Gender is not the same as sex, which is about biological and physical male-female differences. Gender relates to the social and cultural behaviours we attach to the biological aspects of sex; it is not binary and exists on a spectrum.

In medicine, gender impacts how, when and why a person accesses medical care, and the outcomes of that access. For instance, women seeing their doctor for chronic pain often don’t feel adequately listened to or supported.

In the area of heart health, women are less likely to seek help for a heart attack as their symptoms make it harder to identify. Studies have also found they don’t receive potentially beneficial treatments for heart disease in the same way men do, and have lower survival rates.

Women are less likely to seek help for a heart attack than men.
from shutterstock.com

In mental health, depression is more common in women and suicide rates are higher in men. The nature of diseases such as heart disease, osteoporosis and lung cancer are different between women and men too, as are their outcomes.

Less well known is that two-thirds of the blind people in the world are women, even when the data is adjusted for the fact women live longer. And as an example of sociological differences that need recognising, women who present with an eye socket fracture, a ruptured eyeball or eye bruise are at risk of dying, not from the injury, but from a further assault by a perpetrator of family violence.

Improving the evidence

Clinical trials are the bedrock of medical research and evidence building. Until relatively recently, they were mainly conducted with males for a number of reasons, including availability to participate and concerns about the impact on women’s reproductive health, or the impact of menstrual cycles on the trials.

Restricting difference also makes trials cheaper by reducing the required sample size (even though it leads to inaccuracies for various important subgroups).

Women were excluded because they are different, but the results were applied to them because they are nearly the same. And when women and men are included in trials, the results are usually not published separated by sex, so the findings may be inaccurate for all participants.
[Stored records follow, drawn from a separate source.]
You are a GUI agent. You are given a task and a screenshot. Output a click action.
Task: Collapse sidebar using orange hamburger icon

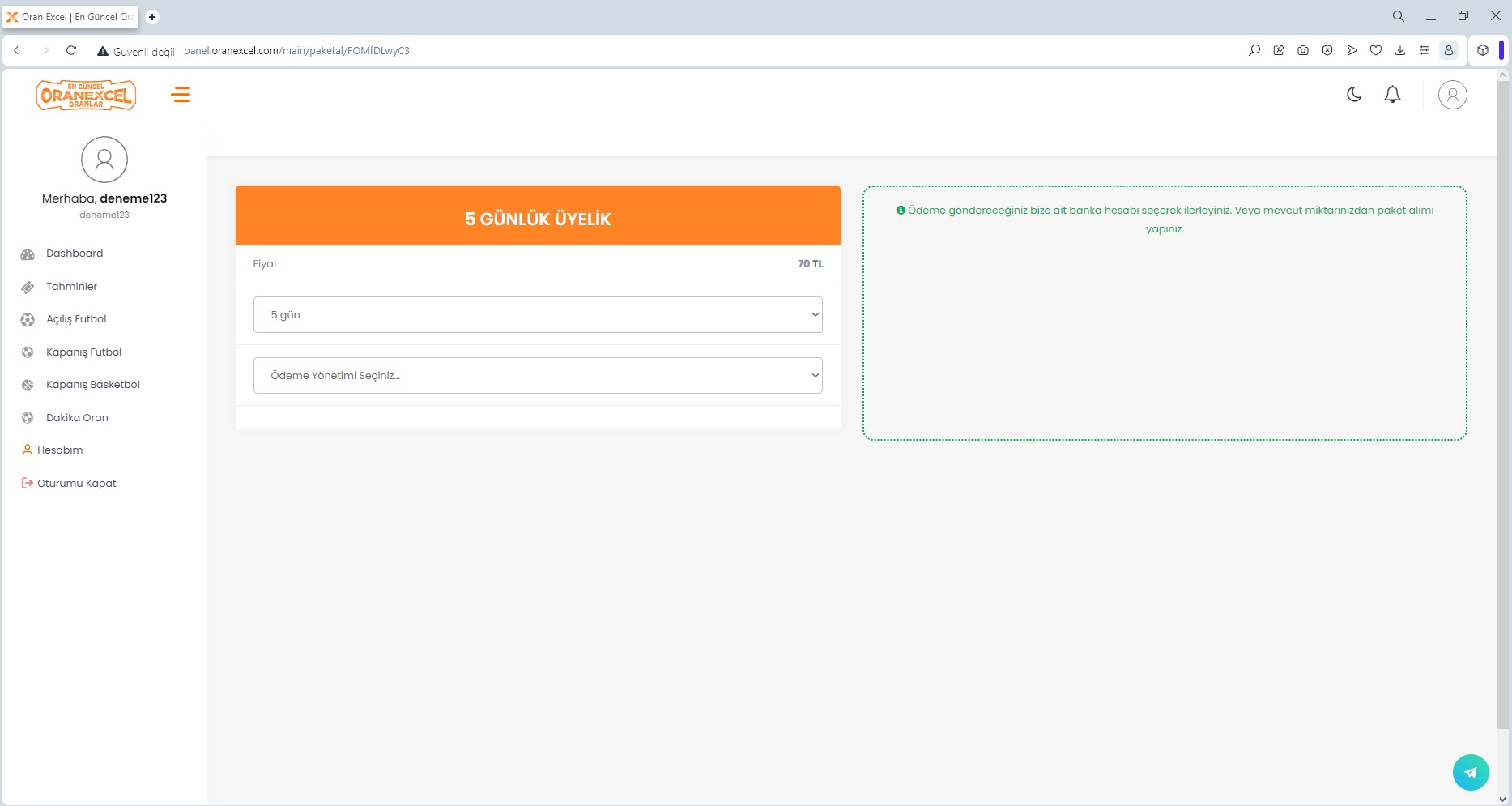pyautogui.click(x=180, y=95)
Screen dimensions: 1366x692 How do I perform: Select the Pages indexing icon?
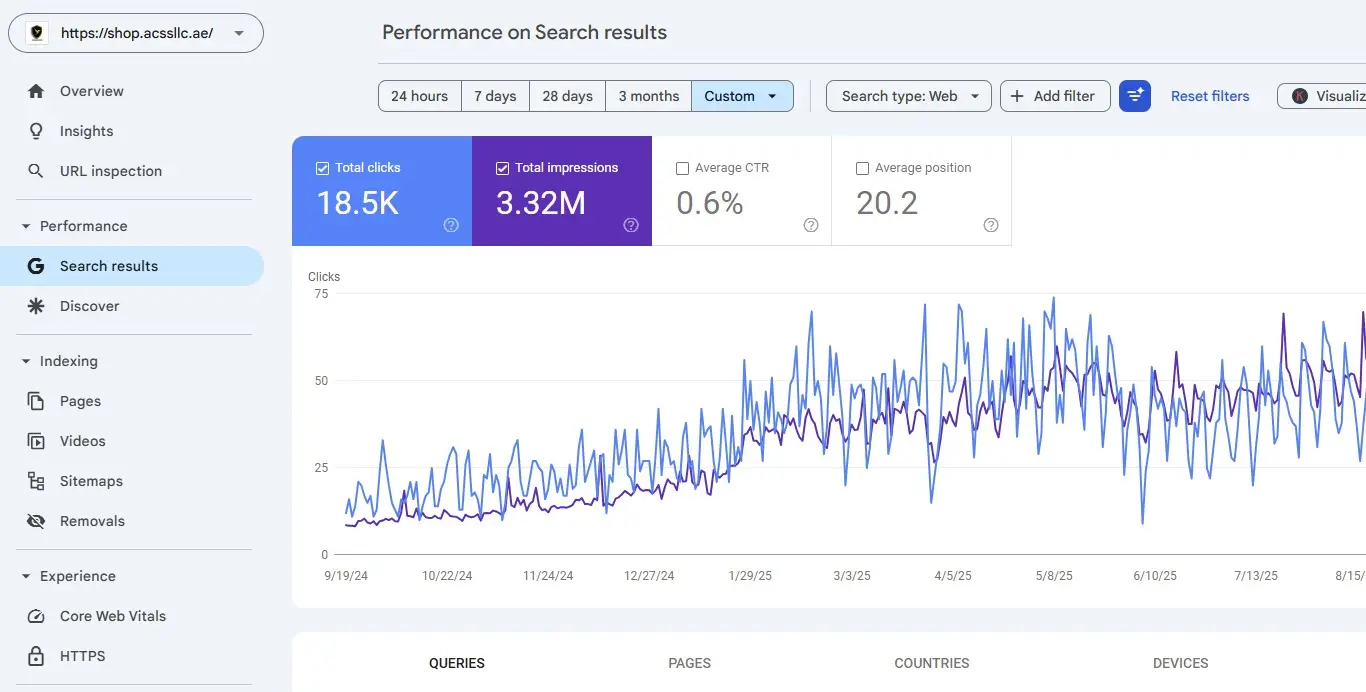pos(37,400)
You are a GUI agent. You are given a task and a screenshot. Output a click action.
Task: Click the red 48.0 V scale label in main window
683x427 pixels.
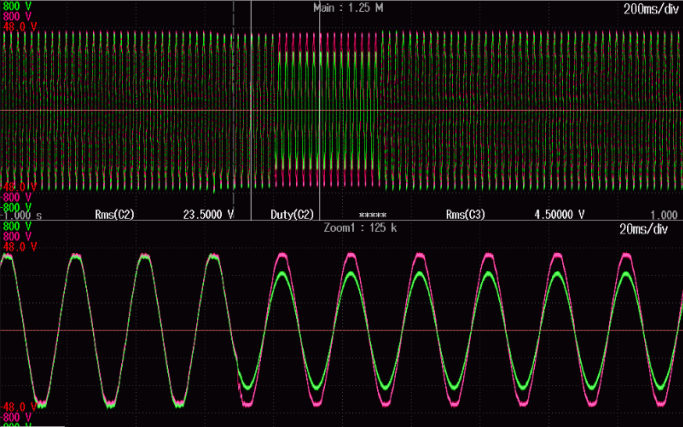click(x=19, y=27)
Even in pre-clinical research using animals, female animals have been excluded to make management and costs simpler, and reduce measurement variation.
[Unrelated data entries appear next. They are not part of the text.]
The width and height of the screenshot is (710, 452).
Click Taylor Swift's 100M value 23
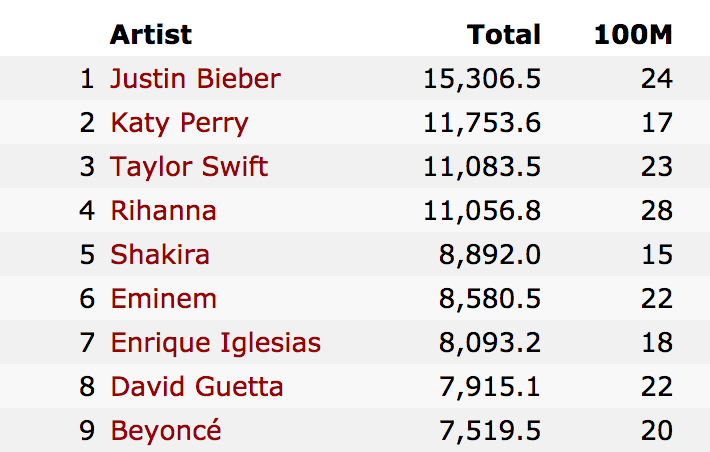(x=657, y=166)
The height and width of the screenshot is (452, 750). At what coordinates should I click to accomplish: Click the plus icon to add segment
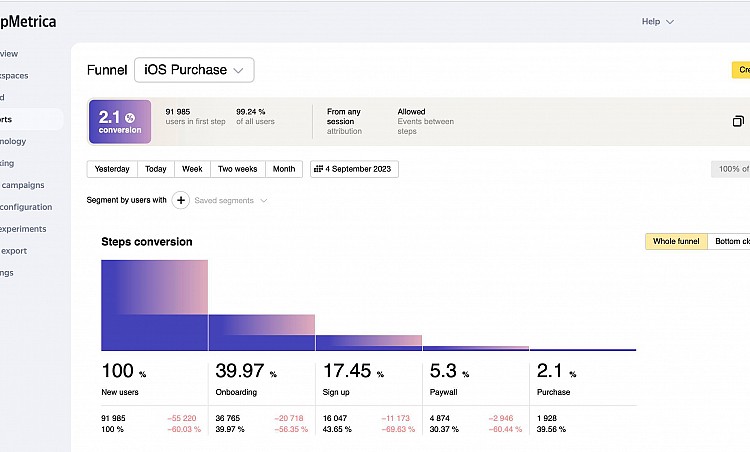[x=181, y=200]
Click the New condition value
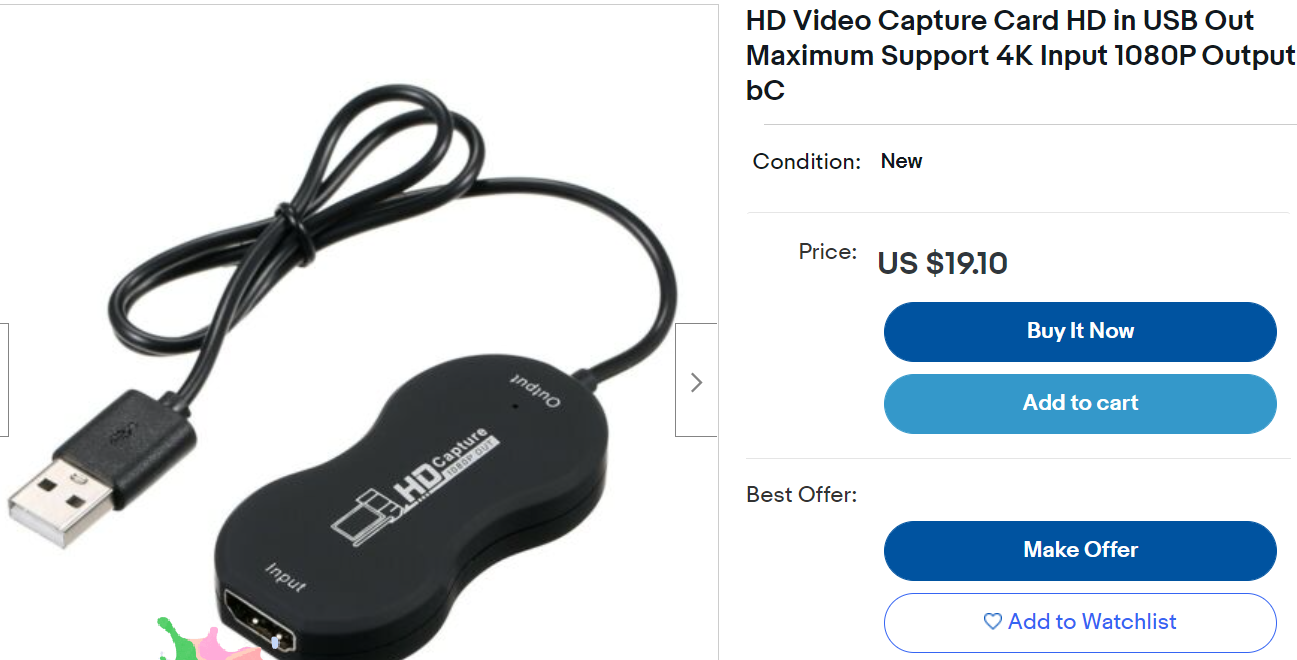Image resolution: width=1297 pixels, height=660 pixels. 901,161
As a result, large scale clinical trials have yielded findings based on particular population groups. For example, a 1988 study into the use of aspirin to lower the risk of heart attack was based on a six-year trial of 22,000 men.
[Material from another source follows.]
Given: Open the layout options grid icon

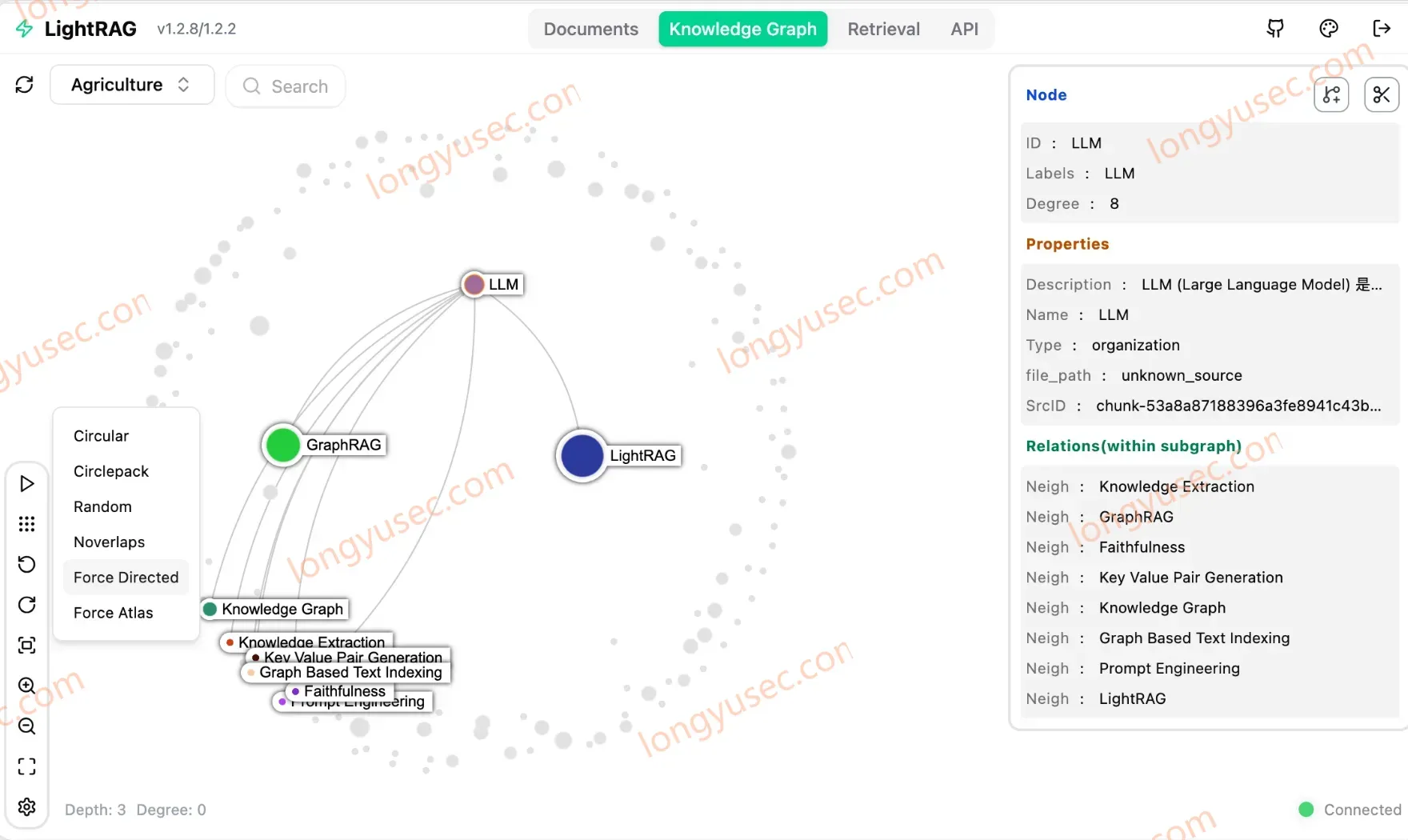Looking at the screenshot, I should (x=26, y=524).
But change is afoot in trial design. Australia’s largest medical research grant body, the National Health & Medical Research Council, for example, has introduced guidelines that require applicants to address gender equity among research participants.

Only recently have women begun to be included in clinical trials.
from shutterstock.com

What are the next steps?

We need data from clinical trials and population data that is sorted by gender, so knowledge bases can be gradually improved. Generalisations about gender can be both useful and problematic, so careful analysis is needed.

We must account for gender in all medical training, and clinical practice. This should apply to not only disciplines that relate to sex hormones such as gynaecology, but also for example orthopaedics and ophthalmology.

We need the profession itself to take the lead in encompassing gender diversity in our community. Following the lead of non-medical groups such as the Australian Institute of Company Directors, the medical profession needs to introduce targets for diverse representation on all professional decision-making bodies.

Sarah, an Australian medical student in her final year, told me the biological perspective is taught well, but the psychological and social “not so much”.

There are broader social and cultural factors that might affect the way a male patient presents versus a female.

Medical training on diversity also needs to include people who are transgender or who identify as non-gender conforming. As Sarah said:

We talk about inequalities in terms of males and females, but gender diversity isn’t mentioned at all. I shudder to think of the barriers and obstacles you might face in training if you were transgender or non-gender conforming. I haven’t heard anyone raise that.